Sighing, I shut off my phone and walk to our room, looking for an outfit to wear tonight. I end up deciding on a knitted maroon sweater, a black skater skirt, knee-high black socks, and vans.

Being completely honest with myself, I felt that I looked pretty good. I straighten my hair and apply some lip gloss before waiting out on the couch for Blake's arrival.

8 o'clock comes rather quickly and I'm impatiently waiting for a text from Blake telling me he's outside. Nothing. *where are you?* I text Blake checking the time, 8:26 pm.

The movie would've started by now. I begin picking at my socks in disappointment.

Changing positions on the couch numerously, I soon lose hope. The sound of the door swinging open makes me jump, "Reece! You're back," I say in shock, never happier to see him. Not knowing how else to react, I stand there as he replies, "shouldn't you be on your date with Blake?" He walks past me to our bedroom, "he uh...he never showed up," I say looking at the time on my watch, 9:02 pm.

"What did I tell you," he sighs. I watch as he unpacks his suitcase. When did he have time to pack a suitcase?

"Wait, where the hell were you?!" I scold, "I went out of town for a few days," he rolls his eyes, "so you just didn't bother telling anyone?" I ask, "why the hell do you care? You're not my girlfriend!" He stands up, raising his voice, "yes, Reece, thank you for the fucking reminder!" I yell back, "then why the fuck are you worried about me?" He asks, "you know what, fine," I shake my head, reaching for the door, "all I've ever tried to do is be there for you because you know, we're living together so may as well learn to care for each other. But no, like everyone else, you push me away." I shake my head storming out of the bedroom.

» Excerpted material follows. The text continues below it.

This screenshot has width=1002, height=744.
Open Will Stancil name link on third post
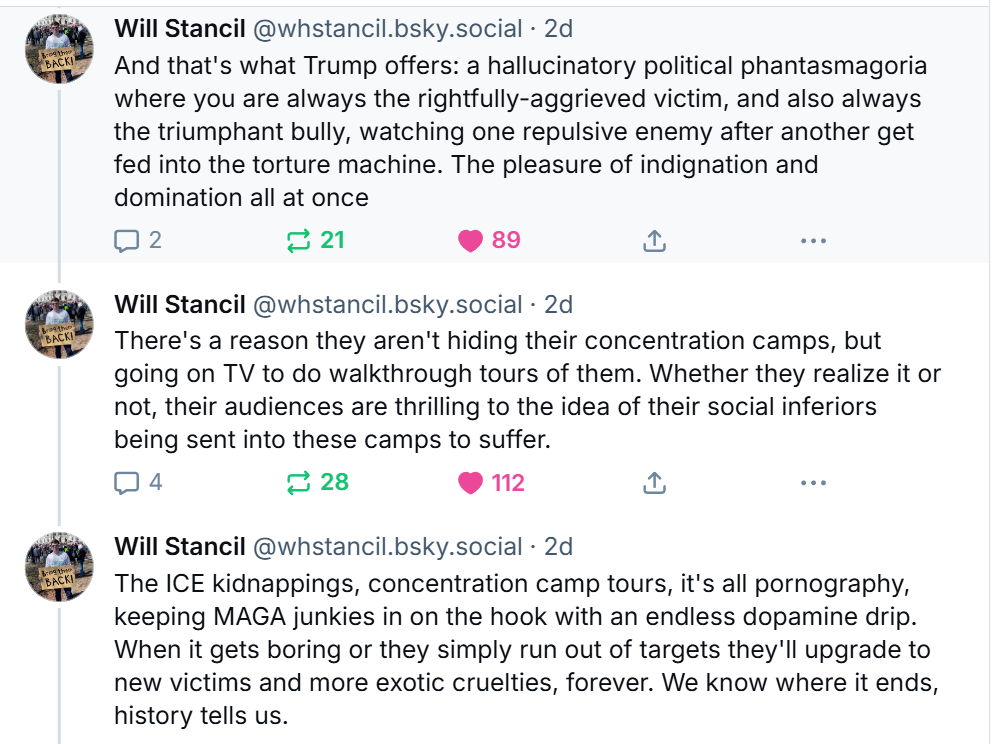pos(180,547)
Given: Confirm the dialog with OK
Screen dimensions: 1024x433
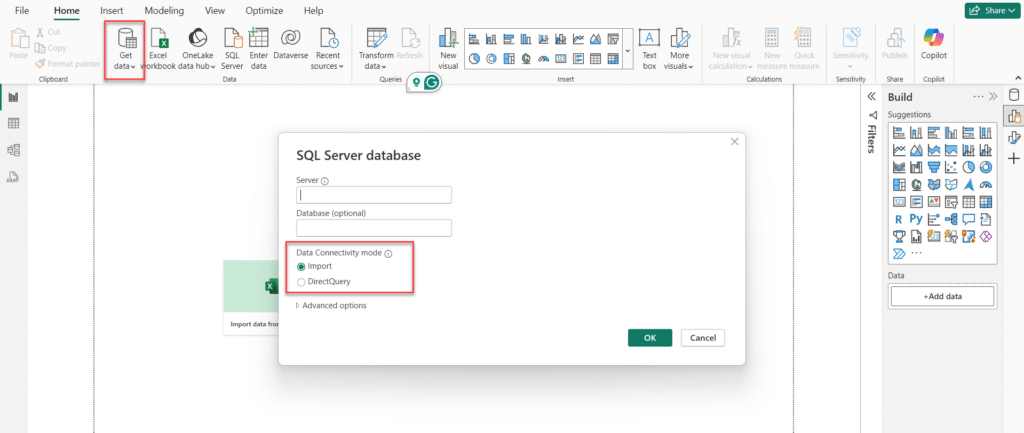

"There for me?" He asks in disbelief, following me out into the kitchen, "what about me being there for you?" He asks as I lean my back against the counter, "I am always there for you, when you had your damn anxiety attack, when you almost got raped, for fucksake, Aiden, I let you live in my apartment!" He yells, making me look down.

Knowing he's right, I stay silent. I really do care. "I care about you, Reece," I say faintly, looking back up at him, "do you Aiden? Do you care about me?" He challenges stepping closer to me. Flinching as he gets right up close to me, tears well up in my eyes.

"I'm sorry," my voice cracks as I look back down. I don't know why I'm apologizing. Maybe because I feel like this is my fault. Maybe it is. Maybe because I just don't want him to be mad at me.

"No, Aiden...I'm sorry. I shouldn't have snapped at you," he tilts my head up, "I don't wanna be the one that makes you cry," he sighs, "I'm just...I don't know," I look to the right, out the large window, "what's on your mind?" He asks, not looking away from me.

I stay silent for a few moments, trying to think of what to say. "The past few days," I look back at him, "have been the most lonely days, ever," my voice cracks again. A look of guilt washes over him as I continue.

"I moved out from my family, you were gone, Emily and I have 2 classes together the entire week and we have different shifts at the diner, and Blake just stood me up," I explain.

Reece stands there, uncertainty written all over his face for a few moments.

"I don't ever want you to feel lonely again." Without another word, my feelings and hormones take over and make me lean in and press my lips against Reece's, kissing him.

The way his lips mended with mine set a fire in the pit of my stomach that I've never felt before. The feeling made me want to jump for joy as Reece brought his hand up to cup my cheek, deepening the kiss.

I felt Reece smile against my lips as he pulls my hips with his spare hand closer to his.

Pushing my feelings away, I gently pull away and smile. "What was that about?" He whispers, "I don't know."